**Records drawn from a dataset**
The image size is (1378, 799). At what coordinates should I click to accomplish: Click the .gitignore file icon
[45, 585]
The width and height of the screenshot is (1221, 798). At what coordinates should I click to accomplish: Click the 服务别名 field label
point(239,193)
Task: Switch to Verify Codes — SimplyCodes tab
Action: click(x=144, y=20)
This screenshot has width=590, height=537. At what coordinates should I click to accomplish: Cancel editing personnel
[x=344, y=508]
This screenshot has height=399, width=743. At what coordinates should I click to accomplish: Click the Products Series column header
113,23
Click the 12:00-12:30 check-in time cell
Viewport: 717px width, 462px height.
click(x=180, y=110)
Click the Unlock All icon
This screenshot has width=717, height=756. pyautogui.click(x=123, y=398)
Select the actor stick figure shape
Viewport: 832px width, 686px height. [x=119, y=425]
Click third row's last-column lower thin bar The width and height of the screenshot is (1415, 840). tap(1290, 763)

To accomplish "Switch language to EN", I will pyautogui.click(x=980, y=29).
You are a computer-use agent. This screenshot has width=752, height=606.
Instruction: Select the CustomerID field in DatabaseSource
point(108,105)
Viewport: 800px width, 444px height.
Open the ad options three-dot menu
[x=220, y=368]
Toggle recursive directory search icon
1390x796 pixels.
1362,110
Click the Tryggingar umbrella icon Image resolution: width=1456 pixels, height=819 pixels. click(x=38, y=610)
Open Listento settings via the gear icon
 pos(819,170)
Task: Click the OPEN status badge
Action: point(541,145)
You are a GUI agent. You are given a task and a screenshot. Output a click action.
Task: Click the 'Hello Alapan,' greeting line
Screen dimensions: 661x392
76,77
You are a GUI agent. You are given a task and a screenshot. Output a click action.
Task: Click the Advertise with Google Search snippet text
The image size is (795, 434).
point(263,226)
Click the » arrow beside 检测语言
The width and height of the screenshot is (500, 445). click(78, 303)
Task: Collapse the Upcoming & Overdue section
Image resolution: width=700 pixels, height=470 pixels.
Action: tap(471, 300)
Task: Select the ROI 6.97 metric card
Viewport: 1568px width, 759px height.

**What you are asked to do**
Return the records in their entirety. Keep every character as it is.

**Solved exercise**
The image size is (1378, 799). At what coordinates should I click to accomplish: Click the .gitignore file icon
[45, 585]
The width and height of the screenshot is (1221, 798). At what coordinates should I click to accomplish: Click the 服务别名 field label
point(239,193)
Task: Switch to Verify Codes — SimplyCodes tab
Action: click(x=144, y=20)
This screenshot has width=590, height=537. At what coordinates should I click to accomplish: Cancel editing personnel
[x=344, y=508]
This screenshot has height=399, width=743. At what coordinates should I click to accomplish: Click the Products Series column header
113,23
Click the 12:00-12:30 check-in time cell
Viewport: 717px width, 462px height.
click(x=180, y=110)
Click the Unlock All icon
This screenshot has width=717, height=756. pyautogui.click(x=123, y=398)
Select the actor stick figure shape
Viewport: 832px width, 686px height. [x=119, y=425]
Click third row's last-column lower thin bar The width and height of the screenshot is (1415, 840). tap(1290, 763)

To accomplish "Switch language to EN", I will pyautogui.click(x=980, y=29).
You are a computer-use agent. This screenshot has width=752, height=606.
Instruction: Select the CustomerID field in DatabaseSource
point(108,105)
Viewport: 800px width, 444px height.
Open the ad options three-dot menu
[x=220, y=368]
Toggle recursive directory search icon
1390x796 pixels.
1362,110
Click the Tryggingar umbrella icon Image resolution: width=1456 pixels, height=819 pixels. click(x=38, y=610)
Open Listento settings via the gear icon
 pos(819,170)
Task: Click the OPEN status badge
Action: point(541,145)
You are a GUI agent. You are given a task and a screenshot. Output a click action.
Task: Click the 'Hello Alapan,' greeting line
Screen dimensions: 661x392
76,77
You are a GUI agent. You are given a task and a screenshot. Output a click action.
Task: Click the Advertise with Google Search snippet text
The image size is (795, 434).
point(263,226)
Click the » arrow beside 检测语言
The width and height of the screenshot is (500, 445). click(78, 303)
Task: Collapse the Upcoming & Overdue section
Image resolution: width=700 pixels, height=470 pixels.
Action: tap(471, 300)
Task: Select the ROI 6.97 metric card
Viewport: 1568px width, 759px height.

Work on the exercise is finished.